### Saved entries
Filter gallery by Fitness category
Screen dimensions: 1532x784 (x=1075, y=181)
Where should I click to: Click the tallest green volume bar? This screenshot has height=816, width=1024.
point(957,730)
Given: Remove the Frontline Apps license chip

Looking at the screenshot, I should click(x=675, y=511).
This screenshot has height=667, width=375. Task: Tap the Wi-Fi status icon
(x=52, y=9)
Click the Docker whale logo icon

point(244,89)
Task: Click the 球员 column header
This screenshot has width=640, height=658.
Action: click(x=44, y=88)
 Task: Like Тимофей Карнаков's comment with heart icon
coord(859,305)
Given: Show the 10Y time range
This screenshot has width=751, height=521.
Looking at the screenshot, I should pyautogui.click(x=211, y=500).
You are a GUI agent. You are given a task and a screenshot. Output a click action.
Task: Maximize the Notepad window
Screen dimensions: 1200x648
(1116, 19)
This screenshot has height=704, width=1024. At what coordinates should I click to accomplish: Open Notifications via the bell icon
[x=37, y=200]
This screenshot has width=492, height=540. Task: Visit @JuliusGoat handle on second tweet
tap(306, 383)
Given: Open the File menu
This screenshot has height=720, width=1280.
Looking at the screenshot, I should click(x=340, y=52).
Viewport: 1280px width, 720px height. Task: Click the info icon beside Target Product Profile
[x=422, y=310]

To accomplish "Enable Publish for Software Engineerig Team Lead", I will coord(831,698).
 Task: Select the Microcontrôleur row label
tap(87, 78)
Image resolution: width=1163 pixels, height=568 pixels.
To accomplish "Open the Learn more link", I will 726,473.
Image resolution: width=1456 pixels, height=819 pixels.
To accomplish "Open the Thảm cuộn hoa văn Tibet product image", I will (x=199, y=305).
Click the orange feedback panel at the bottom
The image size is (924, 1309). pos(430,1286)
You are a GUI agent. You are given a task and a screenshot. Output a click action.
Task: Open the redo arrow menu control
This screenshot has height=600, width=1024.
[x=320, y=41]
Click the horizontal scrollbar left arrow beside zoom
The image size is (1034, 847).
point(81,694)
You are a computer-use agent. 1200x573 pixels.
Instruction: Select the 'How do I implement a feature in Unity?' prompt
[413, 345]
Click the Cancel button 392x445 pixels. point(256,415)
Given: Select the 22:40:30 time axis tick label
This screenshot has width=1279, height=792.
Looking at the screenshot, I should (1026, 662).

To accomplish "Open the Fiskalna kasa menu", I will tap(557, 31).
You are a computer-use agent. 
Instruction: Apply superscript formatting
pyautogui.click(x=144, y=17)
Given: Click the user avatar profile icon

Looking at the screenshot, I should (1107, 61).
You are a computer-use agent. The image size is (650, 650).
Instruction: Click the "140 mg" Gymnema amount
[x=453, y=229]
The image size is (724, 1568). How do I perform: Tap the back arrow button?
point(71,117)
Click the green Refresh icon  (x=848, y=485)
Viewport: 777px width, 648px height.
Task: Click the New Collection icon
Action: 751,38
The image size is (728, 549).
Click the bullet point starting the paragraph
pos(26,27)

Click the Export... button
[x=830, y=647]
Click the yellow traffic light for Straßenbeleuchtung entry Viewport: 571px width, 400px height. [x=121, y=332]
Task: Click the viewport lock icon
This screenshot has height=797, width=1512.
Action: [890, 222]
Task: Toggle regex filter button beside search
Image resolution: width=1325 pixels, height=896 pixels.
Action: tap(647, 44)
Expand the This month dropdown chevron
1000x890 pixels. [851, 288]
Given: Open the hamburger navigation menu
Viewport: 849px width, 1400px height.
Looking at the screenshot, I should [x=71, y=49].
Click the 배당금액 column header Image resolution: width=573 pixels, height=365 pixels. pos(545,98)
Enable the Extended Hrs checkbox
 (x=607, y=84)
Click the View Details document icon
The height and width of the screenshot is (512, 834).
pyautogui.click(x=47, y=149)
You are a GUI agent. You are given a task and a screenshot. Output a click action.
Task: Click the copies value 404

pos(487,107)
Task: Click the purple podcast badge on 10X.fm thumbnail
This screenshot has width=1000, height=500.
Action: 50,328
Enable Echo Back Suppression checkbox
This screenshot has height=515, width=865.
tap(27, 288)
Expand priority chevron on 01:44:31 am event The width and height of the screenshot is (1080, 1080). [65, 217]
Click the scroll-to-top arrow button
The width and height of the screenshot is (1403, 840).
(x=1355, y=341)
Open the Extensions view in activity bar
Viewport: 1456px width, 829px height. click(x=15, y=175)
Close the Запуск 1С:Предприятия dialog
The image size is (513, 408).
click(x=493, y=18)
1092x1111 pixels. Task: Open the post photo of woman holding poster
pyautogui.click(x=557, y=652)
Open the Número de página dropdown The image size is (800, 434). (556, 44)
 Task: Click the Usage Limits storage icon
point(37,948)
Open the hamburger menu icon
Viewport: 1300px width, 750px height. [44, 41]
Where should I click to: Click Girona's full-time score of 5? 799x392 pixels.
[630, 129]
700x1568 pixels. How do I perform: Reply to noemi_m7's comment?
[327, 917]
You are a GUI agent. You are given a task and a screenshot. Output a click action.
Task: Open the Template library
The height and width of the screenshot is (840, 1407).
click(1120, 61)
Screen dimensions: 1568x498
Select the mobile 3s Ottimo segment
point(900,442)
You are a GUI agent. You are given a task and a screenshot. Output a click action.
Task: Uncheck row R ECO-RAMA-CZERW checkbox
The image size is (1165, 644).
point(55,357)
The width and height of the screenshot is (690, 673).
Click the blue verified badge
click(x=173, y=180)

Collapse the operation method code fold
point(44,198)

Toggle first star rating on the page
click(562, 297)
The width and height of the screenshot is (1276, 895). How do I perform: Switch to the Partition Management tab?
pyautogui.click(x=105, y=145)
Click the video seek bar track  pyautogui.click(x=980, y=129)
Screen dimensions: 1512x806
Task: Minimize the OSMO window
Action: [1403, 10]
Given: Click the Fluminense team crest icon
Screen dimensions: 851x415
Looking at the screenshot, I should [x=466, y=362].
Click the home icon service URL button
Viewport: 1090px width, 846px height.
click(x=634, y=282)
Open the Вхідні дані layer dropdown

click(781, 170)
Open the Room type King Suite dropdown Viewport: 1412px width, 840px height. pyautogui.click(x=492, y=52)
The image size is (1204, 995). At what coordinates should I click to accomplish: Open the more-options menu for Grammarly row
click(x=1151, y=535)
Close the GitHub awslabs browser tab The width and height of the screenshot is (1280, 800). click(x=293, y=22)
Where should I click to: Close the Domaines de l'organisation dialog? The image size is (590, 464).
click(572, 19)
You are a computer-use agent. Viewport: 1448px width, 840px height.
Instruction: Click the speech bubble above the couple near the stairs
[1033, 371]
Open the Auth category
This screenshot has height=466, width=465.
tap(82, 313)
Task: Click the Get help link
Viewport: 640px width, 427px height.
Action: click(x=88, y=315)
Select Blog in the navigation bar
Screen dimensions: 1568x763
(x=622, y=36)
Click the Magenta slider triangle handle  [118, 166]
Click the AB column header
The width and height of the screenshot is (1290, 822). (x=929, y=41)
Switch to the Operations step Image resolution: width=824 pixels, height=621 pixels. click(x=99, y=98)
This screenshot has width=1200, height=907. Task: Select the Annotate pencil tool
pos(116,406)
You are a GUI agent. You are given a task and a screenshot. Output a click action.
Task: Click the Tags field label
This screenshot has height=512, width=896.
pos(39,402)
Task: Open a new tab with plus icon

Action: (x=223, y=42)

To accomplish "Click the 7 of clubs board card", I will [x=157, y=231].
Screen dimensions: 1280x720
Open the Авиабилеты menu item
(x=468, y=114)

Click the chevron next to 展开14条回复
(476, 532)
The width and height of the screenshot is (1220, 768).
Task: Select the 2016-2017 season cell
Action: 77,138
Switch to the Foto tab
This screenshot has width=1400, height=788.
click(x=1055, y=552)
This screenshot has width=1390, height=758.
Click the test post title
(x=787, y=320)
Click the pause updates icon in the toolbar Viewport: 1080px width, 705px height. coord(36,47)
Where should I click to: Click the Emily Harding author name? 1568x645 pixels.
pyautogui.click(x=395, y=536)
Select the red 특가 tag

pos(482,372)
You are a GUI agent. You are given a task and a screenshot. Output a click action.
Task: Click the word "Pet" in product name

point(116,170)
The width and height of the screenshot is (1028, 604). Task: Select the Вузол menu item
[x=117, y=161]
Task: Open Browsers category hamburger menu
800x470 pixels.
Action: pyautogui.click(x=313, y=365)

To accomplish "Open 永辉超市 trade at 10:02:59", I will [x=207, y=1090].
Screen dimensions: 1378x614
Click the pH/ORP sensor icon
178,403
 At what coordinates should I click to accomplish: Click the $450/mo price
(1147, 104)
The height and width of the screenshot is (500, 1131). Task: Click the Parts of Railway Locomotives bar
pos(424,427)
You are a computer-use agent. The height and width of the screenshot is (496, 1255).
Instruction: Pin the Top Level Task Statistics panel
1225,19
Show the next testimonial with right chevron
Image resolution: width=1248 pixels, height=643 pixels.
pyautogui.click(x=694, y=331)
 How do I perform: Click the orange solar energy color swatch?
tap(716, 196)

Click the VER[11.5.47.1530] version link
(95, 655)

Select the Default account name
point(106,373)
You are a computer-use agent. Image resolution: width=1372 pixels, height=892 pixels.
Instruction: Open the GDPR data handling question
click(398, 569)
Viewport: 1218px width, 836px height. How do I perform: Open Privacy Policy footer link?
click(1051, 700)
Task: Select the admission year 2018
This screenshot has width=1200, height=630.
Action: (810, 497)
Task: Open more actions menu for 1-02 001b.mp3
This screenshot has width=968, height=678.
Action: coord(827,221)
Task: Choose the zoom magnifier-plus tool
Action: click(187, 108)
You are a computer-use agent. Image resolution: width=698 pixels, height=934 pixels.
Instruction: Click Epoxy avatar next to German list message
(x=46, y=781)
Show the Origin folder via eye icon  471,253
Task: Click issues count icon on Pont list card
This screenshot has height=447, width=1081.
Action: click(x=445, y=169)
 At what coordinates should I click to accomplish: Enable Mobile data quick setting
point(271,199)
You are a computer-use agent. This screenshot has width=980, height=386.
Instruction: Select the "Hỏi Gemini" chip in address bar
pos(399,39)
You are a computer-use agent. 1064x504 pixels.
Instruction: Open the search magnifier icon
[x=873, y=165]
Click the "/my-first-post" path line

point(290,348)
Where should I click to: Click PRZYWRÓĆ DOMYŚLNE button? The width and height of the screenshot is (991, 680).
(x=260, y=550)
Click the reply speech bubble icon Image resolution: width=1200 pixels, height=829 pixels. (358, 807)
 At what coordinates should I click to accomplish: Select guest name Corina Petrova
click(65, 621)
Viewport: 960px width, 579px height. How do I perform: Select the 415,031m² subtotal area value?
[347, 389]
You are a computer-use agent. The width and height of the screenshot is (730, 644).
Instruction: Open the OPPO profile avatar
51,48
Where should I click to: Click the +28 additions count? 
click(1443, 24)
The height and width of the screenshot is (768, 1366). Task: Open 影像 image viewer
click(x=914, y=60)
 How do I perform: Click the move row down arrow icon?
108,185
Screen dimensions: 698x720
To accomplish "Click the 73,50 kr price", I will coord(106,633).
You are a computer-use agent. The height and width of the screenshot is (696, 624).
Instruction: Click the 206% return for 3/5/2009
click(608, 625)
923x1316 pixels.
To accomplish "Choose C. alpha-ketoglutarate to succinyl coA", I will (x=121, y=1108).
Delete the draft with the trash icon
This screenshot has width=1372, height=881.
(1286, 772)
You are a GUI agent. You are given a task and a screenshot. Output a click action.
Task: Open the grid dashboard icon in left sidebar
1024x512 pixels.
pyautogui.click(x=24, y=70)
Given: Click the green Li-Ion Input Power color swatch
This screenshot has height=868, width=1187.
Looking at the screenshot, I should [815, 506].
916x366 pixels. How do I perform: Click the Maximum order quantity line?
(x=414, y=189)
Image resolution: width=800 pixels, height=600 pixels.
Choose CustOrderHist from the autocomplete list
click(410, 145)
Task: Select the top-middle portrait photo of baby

### What to produce
All lines above that hold the string "card" should be copied.

### Task solution
To accomplish "Click the 7 of clubs board card", I will [x=157, y=231].
Task: Click issues count icon on Pont list card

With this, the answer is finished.